You’re stuck with ransomware. To say the least, that’s quite a problematic situation. Microsoft Decryptor Ransomware has been harassing PC users for just a couple of weeks now. However, it’s already proved to be a complete and absolute pest. This program is a classic member of the destructive ransomware family. It’s actually a new version of two parasites we’re already familiar with – CryptXXX and UltraCrypter. As you could imagine, hackers constantly keep working on ransomware-type infections. Crooks could be very hard-working people when it comes to creating malware. The problem is, their efforts might eventually cause you trouble. Take Microsoft Decryptor Ransomware, for example. It uses the asymmetric RSA-4096 encrypting algorithm in order to lock your personal files. Furthermore, this  program infects all versions of Windows. It also has one more special trick up its sleeve – this virus doesn’t rename the target files. Most ransomware parasites add a bizarre appendix to the data they encrypt. Microsoft Decryptor, on the other hand, does no such thing. The way it works is, the virus creates a malicious executable. When this executable gets launched, problems begin. Microsoft Decryptor Ransomware firstly scans your PC so it could locate your private data. And it does. Pictures, music, MS Office documents, videos, etc. The virus basically searches for anything of value you might have stored on your machine. It pretty much goes without saying how dangerous that is, right? Whatever you have stored on your own computer falls victim to the ransomware. Once encryption is complete, your valuable information is no longer accessible and/or readable. The RSA-4096 cipher is highly complicated and effectively holds your data hostage. As mentioned, Microsoft Decryptor Ransomware employs an asymmetric algorithm. That means it uses two different keys. One is public (used to encrypt files) and one is private (used to decrypt files). Now, you need the private key if you want to restore your compromised files. As you could imagine, though, hackers are not willing to give you the key for free. Quite the opposite. Crooks demand 1.2 Bitcoins (about 800 USD!) for the luxury to unlock your infected files. Unless you pay instantly, the ransom reaches the dizzying 2.4 Bitcoin (almost 1600 USD!!). Make sure you don’t pay even a single cent. In order to learn why not, please keep on reading.

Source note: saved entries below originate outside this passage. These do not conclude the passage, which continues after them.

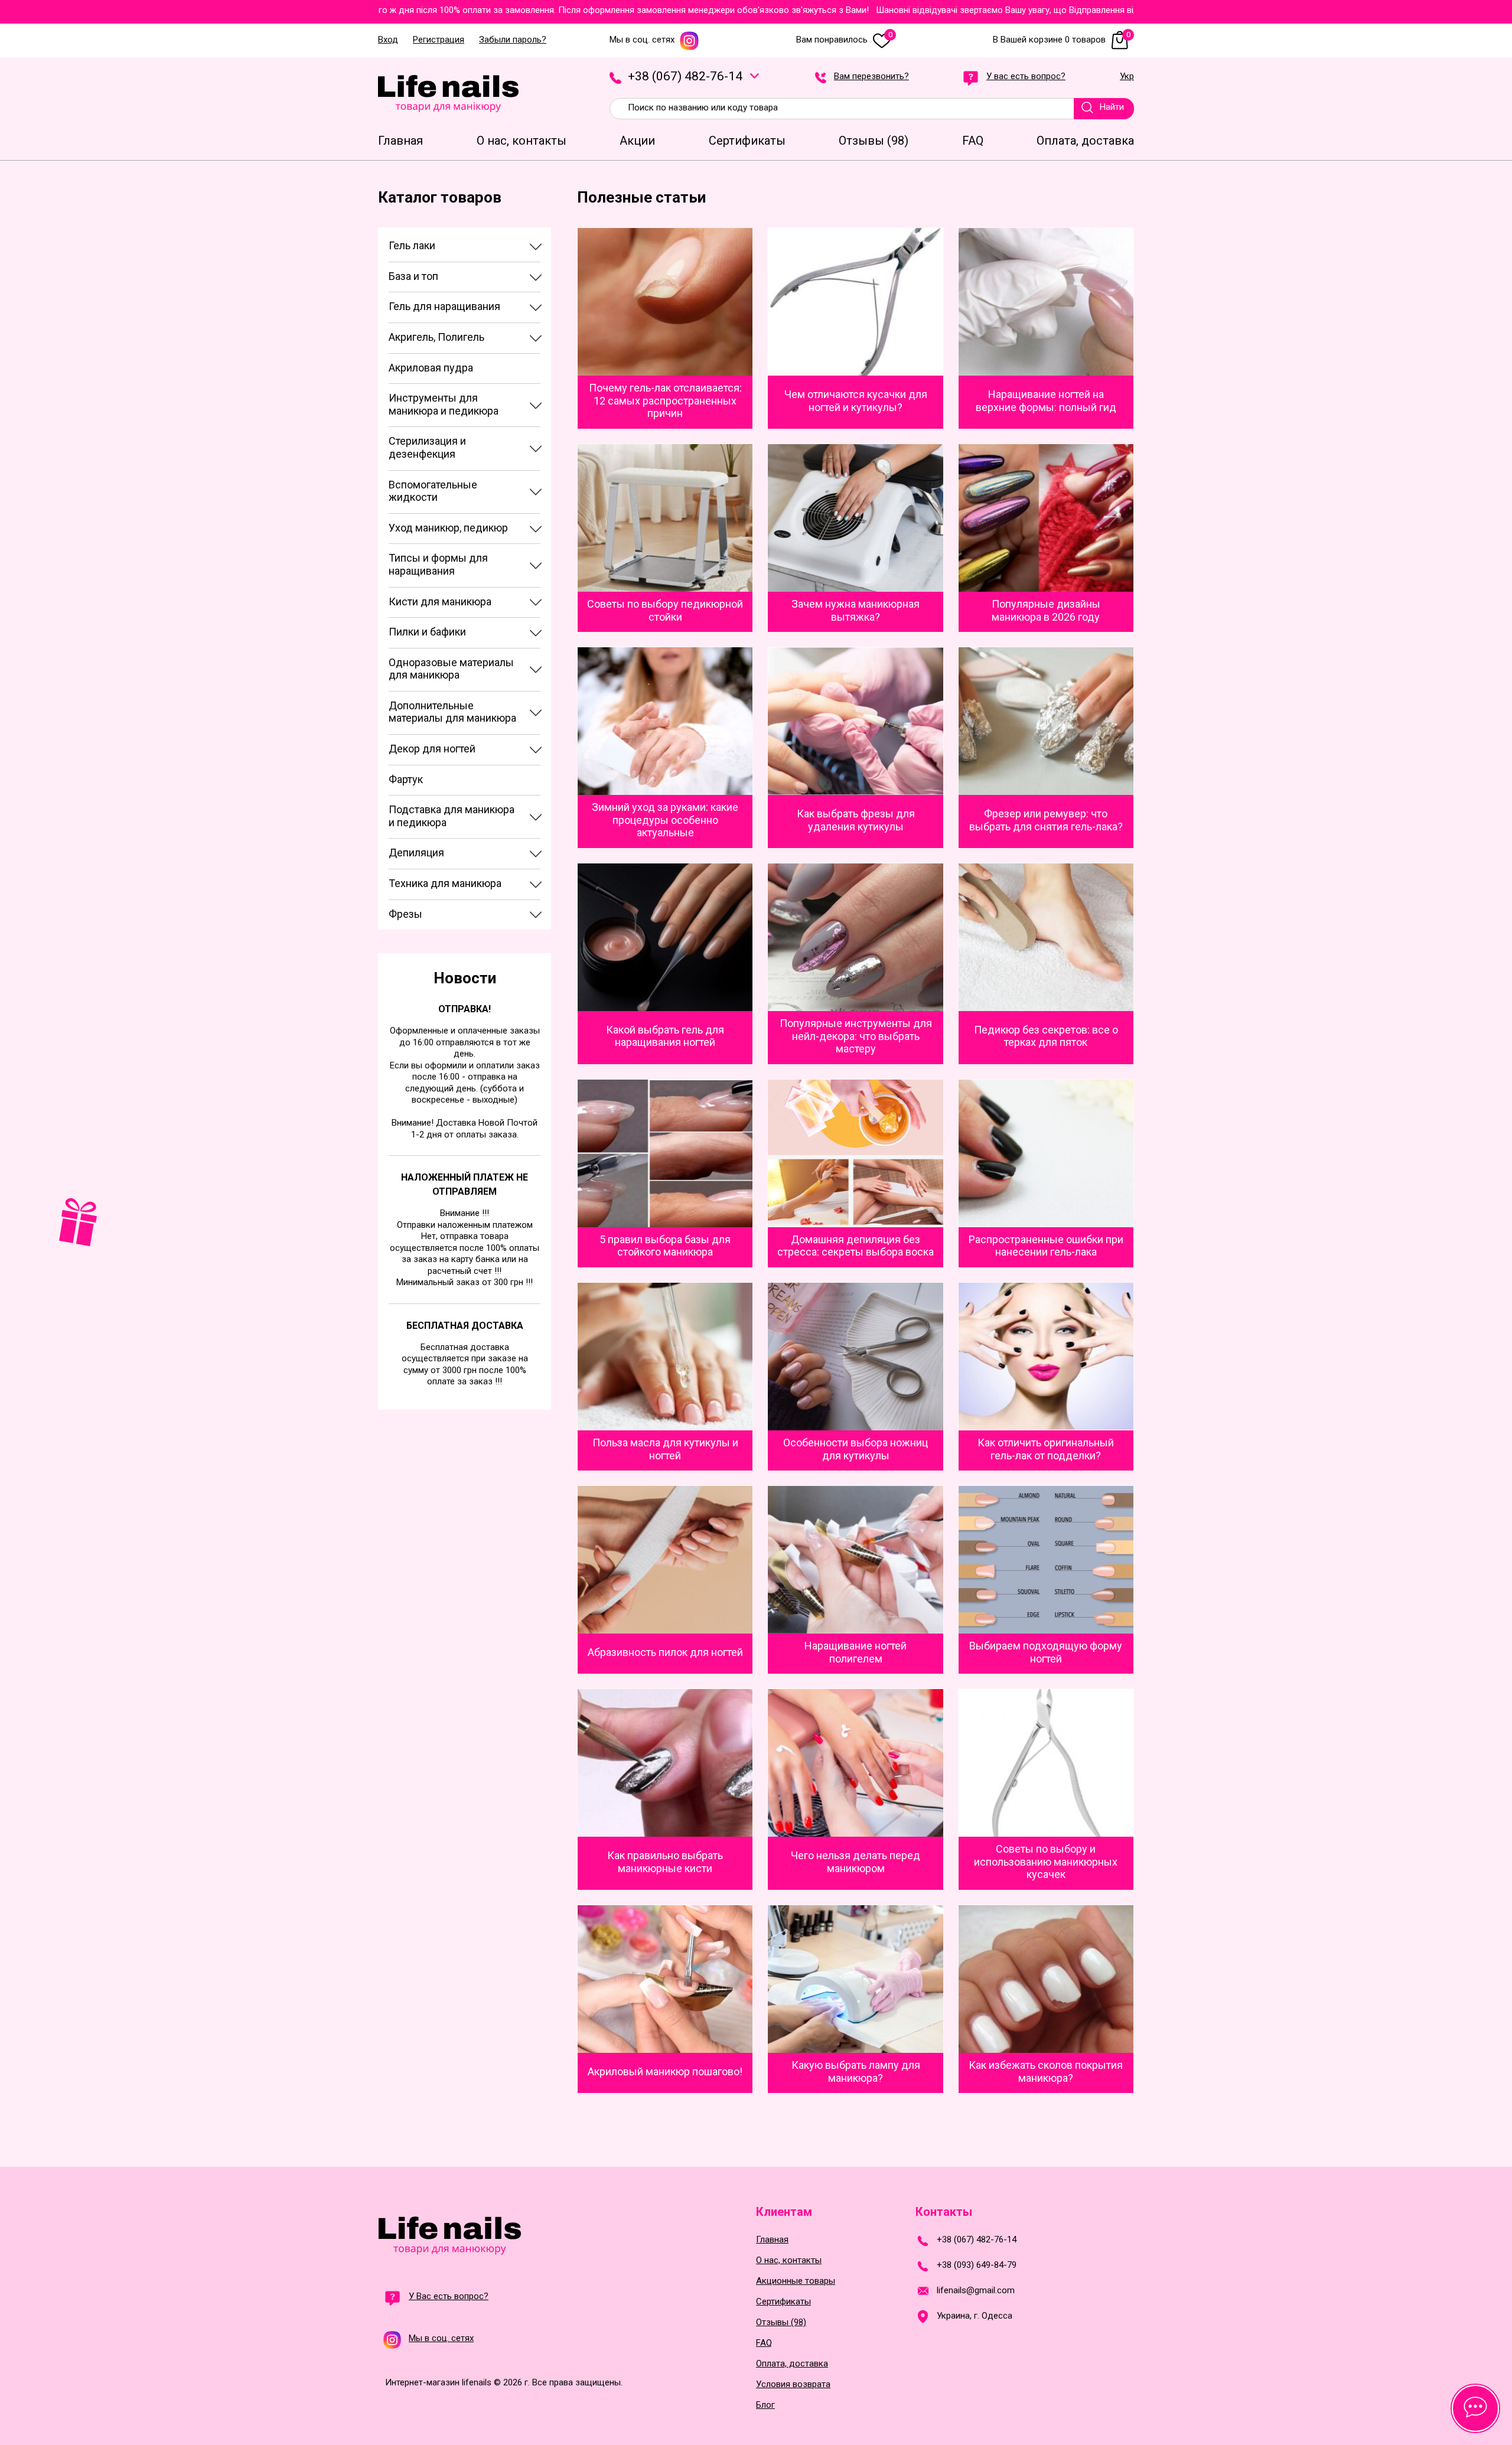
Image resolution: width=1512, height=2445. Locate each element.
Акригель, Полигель (436, 337)
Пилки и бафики (427, 631)
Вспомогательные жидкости (433, 491)
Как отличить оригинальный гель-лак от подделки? (1045, 1449)
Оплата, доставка (792, 2363)
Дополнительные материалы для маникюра (452, 712)
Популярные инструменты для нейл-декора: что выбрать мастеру (856, 1036)
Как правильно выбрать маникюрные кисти (665, 1861)
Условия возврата (793, 2384)
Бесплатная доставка (464, 1325)
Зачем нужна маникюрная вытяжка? (855, 610)
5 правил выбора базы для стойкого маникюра (665, 1246)
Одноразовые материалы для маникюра (451, 669)
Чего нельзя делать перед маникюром (855, 1861)
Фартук (406, 779)
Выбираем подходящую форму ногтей (1045, 1652)
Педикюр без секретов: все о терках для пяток (1046, 1036)
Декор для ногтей (432, 748)
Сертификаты (783, 2301)
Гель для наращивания (444, 306)
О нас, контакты (789, 2260)
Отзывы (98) (781, 2322)
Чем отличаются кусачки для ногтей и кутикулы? (855, 400)
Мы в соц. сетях (642, 39)
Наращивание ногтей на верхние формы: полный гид (1046, 400)
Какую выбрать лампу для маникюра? (855, 2071)
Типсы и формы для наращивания (438, 564)
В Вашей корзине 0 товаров (1061, 39)
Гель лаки (412, 245)
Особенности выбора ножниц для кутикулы (855, 1449)
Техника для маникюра (445, 883)
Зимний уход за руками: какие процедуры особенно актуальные (665, 820)
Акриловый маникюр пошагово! (665, 2071)
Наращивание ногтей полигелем (855, 1652)
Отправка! (464, 1009)
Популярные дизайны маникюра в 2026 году (1046, 610)
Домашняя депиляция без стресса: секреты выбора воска (855, 1246)
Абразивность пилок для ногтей (665, 1652)
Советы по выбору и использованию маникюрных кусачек (1045, 1861)
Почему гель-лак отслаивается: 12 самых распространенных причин (665, 400)
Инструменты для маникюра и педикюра (443, 404)
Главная (772, 2239)
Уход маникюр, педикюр (448, 527)
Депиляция (416, 852)
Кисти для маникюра (440, 601)
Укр (1127, 77)
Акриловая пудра (431, 367)
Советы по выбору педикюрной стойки (665, 610)
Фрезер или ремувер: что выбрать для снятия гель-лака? (1046, 820)
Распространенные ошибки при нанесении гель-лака (1046, 1246)
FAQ (764, 2343)
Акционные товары (795, 2281)
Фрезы (405, 914)
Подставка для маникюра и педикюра (451, 816)
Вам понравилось (844, 39)
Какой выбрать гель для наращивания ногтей (665, 1036)
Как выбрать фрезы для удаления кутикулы (856, 820)
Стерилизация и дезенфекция (427, 447)
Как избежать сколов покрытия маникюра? (1046, 2071)
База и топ (413, 276)
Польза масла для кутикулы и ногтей (665, 1449)
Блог (765, 2405)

How did I get infected with?

All ransomware-type viruses travel the Web stealthily. No one would download such a pest voluntarily, right? These parasites pretend to be something they are not. For instance, Microsoft Decryptor Ransomware might have been attached to a spam message or some spam email. When you click open such a questionable message, you automatically give green light to the virus hidden behind it. Pay attention to anything you may come across in your inbox. Remember, the Web is infested with malware. You have to be cautious so hackers don’t fool you. This program also gets spread online in illegitimate software bundles or via fake torrents. Always take your time in the installation process, especially when the software comes bundled. And especially when it comes for free. Deleting a virus is much more troublesome than preventing infiltration in the first place.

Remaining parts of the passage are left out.